Saved entries
────
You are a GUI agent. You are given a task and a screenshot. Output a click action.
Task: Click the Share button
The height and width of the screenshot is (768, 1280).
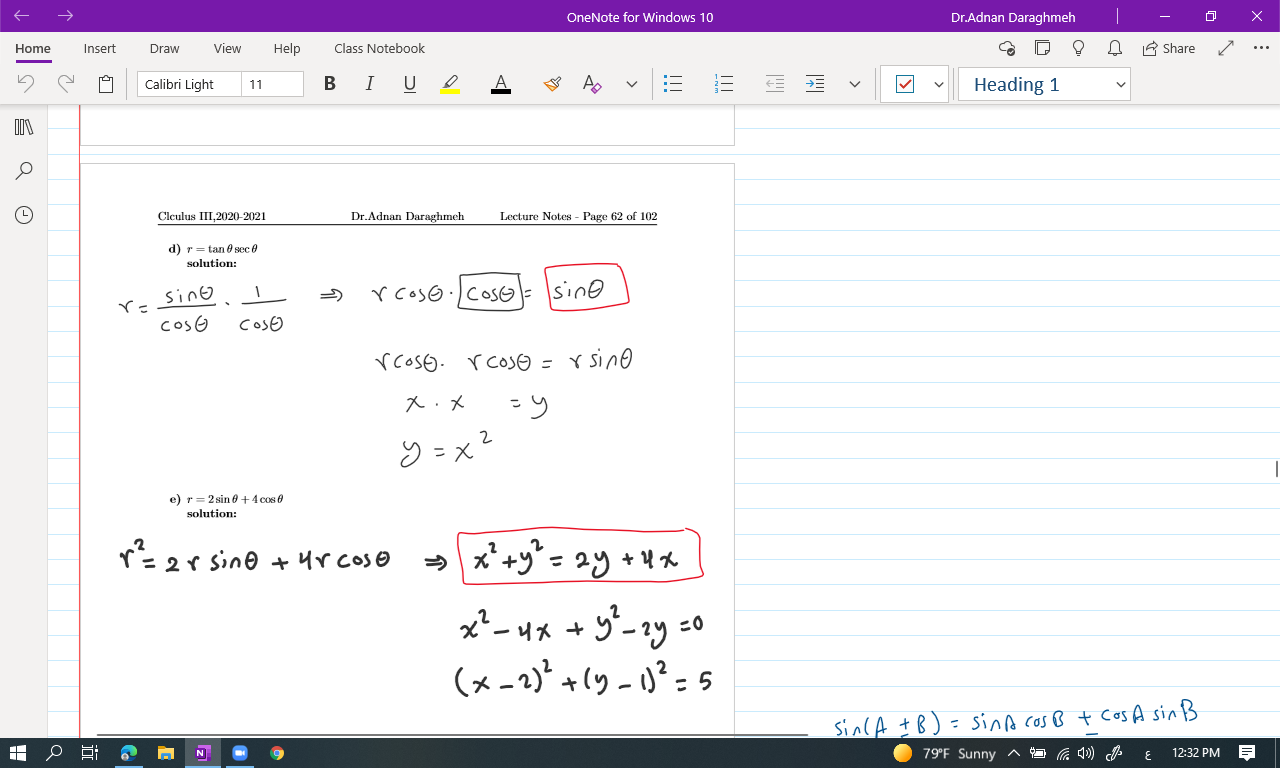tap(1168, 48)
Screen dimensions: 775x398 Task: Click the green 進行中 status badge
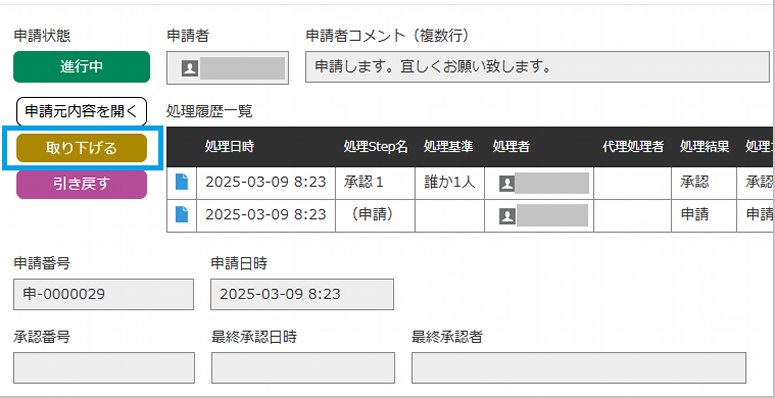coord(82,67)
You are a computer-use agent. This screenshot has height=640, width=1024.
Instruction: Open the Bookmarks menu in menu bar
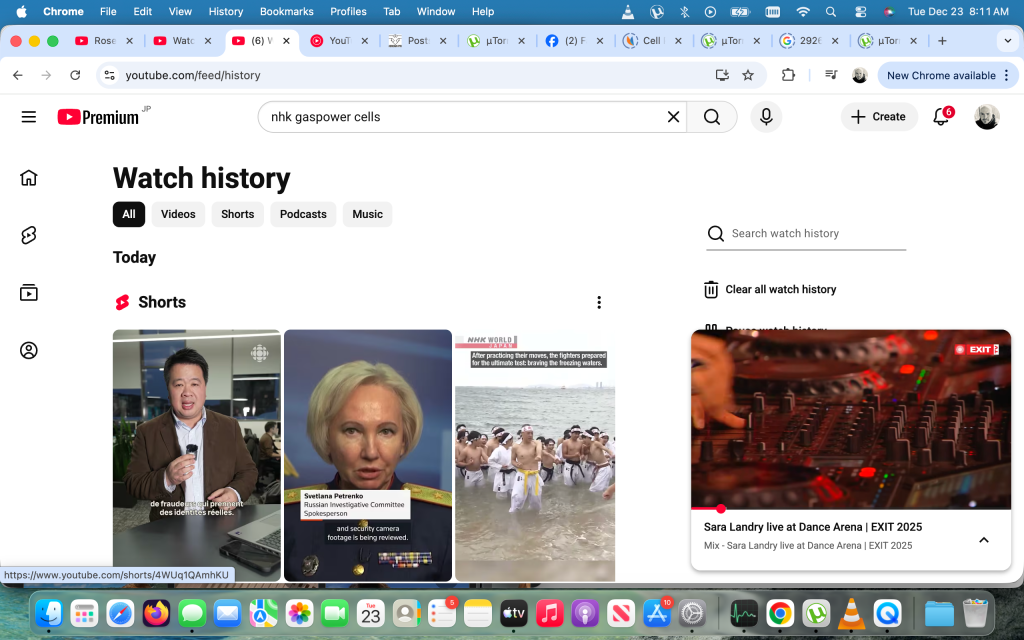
────
Task to complete ▸ Leave out the pictures and return, exactly as written, only the lines from the line with "Task: Click the Share button" through the end of the records above.

Task solution ▸
Task: Click the Share button
The height and width of the screenshot is (768, 1280).
tap(1168, 48)
Screen dimensions: 775x398 Task: Click the green 進行中 status badge
coord(82,67)
You are a computer-use agent. This screenshot has height=640, width=1024.
Instruction: Open the Bookmarks menu in menu bar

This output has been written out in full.